Finding Contentment in the Adversities of Life
We all face adversities in our lives, some smaller than others but we face them. The question is how can we thrive and prosper during the adversities? Many would say build resilience but my answer beyond that is foster contentment which is, in my opinion, the best and most sustainable kind of resilience.
Today in a single day I experienced paralysis in my body being in a foreign land with no one to truly call to help lift me out of bed. I have been in this position many times as I experienced semi-paralysis for several years in my past. Despite having experienced it for countless days, I am never ready to face it again. Every episode feels like the first one as well as the end of the world rooted in shock, overwhelm, frustration and much fear.
Now having regained my ability to move, thankfully to a dear doctor of mine who is my angel, I sit in a meeting ironically on mental health in Kenya with about 100 people conveying from 30+ countries to strategize on a global mental health campaign. I sit unable to truly socialize, wanting to cry and scream due to my morning experience as well as wanting to dance out of joy for being able to walk again and seem “normal”. Confused with these conflicting emotions, I found myself wanting to explain to everyone why I cannot fully be there with them emotionally, but no words came out. I found myself wishing people would look at my eyes and know I needed some care. I needed someone to tell me it is going to be alright, do not fear. But that is again not the way life operates – you need to be your personal reminder because even though we have people around us, many who will be with us in the ups and downs of life, at the end of the day you will need your personal strength to get up and live another day.
After each paralysis episode I felt as if I experienced a form of death and rebirth. Feeling death knowing that in that very moment I no longer had a functioning physical body, loosing what I thought was part of my identity, no longer being “independent” and wondering what is the point of this all. Then experiencing rebirth when I could finally walk again, feeling every movement in my body, feeling that the world has infinite possibilities for me knowing I just have to get up and go. So, with these extreme experiences and adversities of life lets go back to the original question – what is going to keep us thriving through these adversities and life challenges?
The closest concept I have come to is contentment which is defined as a state of happiness and satisfaction. In this definition I place further emphasis on the combining of the words of happiness and satisfaction because happiness could ebb and flow but together, they can be constant.

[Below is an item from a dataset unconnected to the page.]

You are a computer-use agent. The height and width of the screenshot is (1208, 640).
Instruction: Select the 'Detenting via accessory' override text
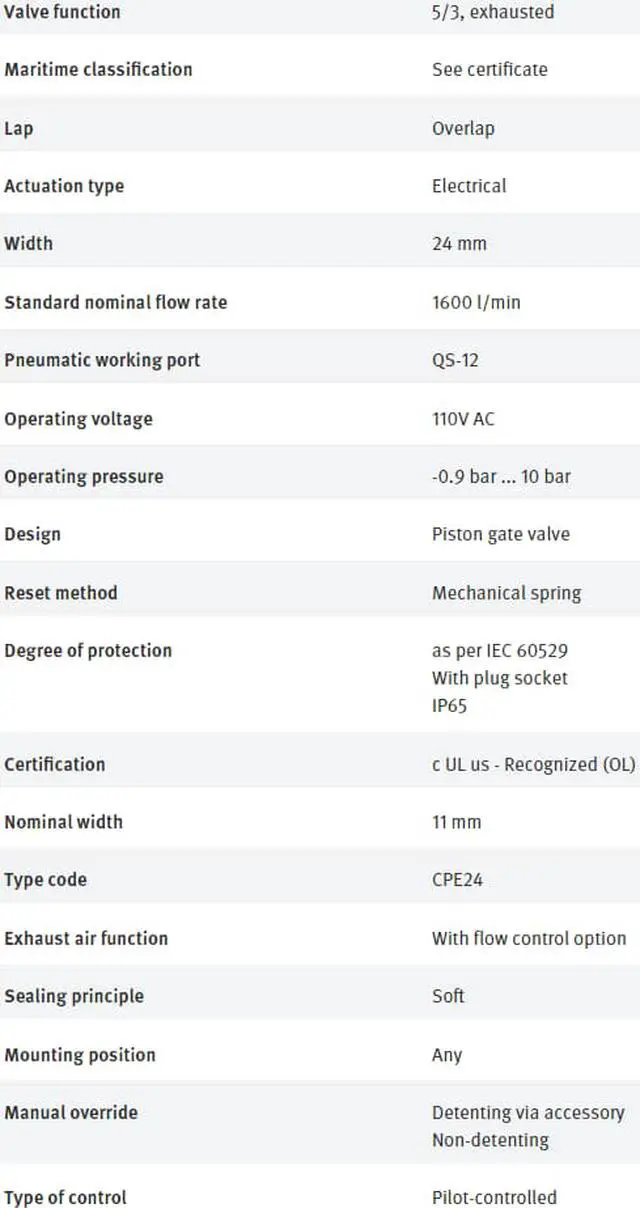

The art is in finding the contentment and fostering it by living in it in whatever position you are, wherever you are and with whoever you may be with. Finding contentment in whatever outfit you are dressed in, scene you are overlooking, hand you are holding, and physical strength you have. Contentment by seeing the infinite in a finite moment such as this moment.
The first time I experienced such a moment was during my senior year of college when I was paralyzed on that given day and was able to only move one finger in my whole body. I somehow focused on what an incredible miracle it was to have that finger move. In that moment I disregarded the fact that I could not move anything else other than my eyes and that finger. I found deep contentment in just that movement which uplifted me and helped me see the things that were actually working for me rather than what was going wrong and causing me pain. It taught me to see contentment in the simple yet miraculous things like the fact that I am still breathing and there is still this very moment just for me.
During my years of struggle, I carried the word Radiyah meaning content in Arabic around my neck, to always remind me of the message. In recent months having regained full health and being fully active in the world, I for some reason removed it which reminds me of human’s greatest weakness – forgetfulness. We know the answers, we know the truth and we have a deep knowing of the better way to live but we forget. We experience life events that teach us lessons and soon enough many, or at least I, forget them. What is the best way to not forget? What is the best way to live in contentment which is further rooted in gratitude for what we already have and excitement for what may be?
These will be questions I will hope to answer better through my daily intentional living as I have no guarantee on what life has in store for me. Regardless of the life events, I want to design my life to be rooted in contentment rather than living in misery. I hope through observing and adjusting my thoughts, words and actions I can be rooted in deeper contentment and to be able to live as a fuller, happier and freer person. I know it is a journey, and in this journey I wish the same for you my dear friends.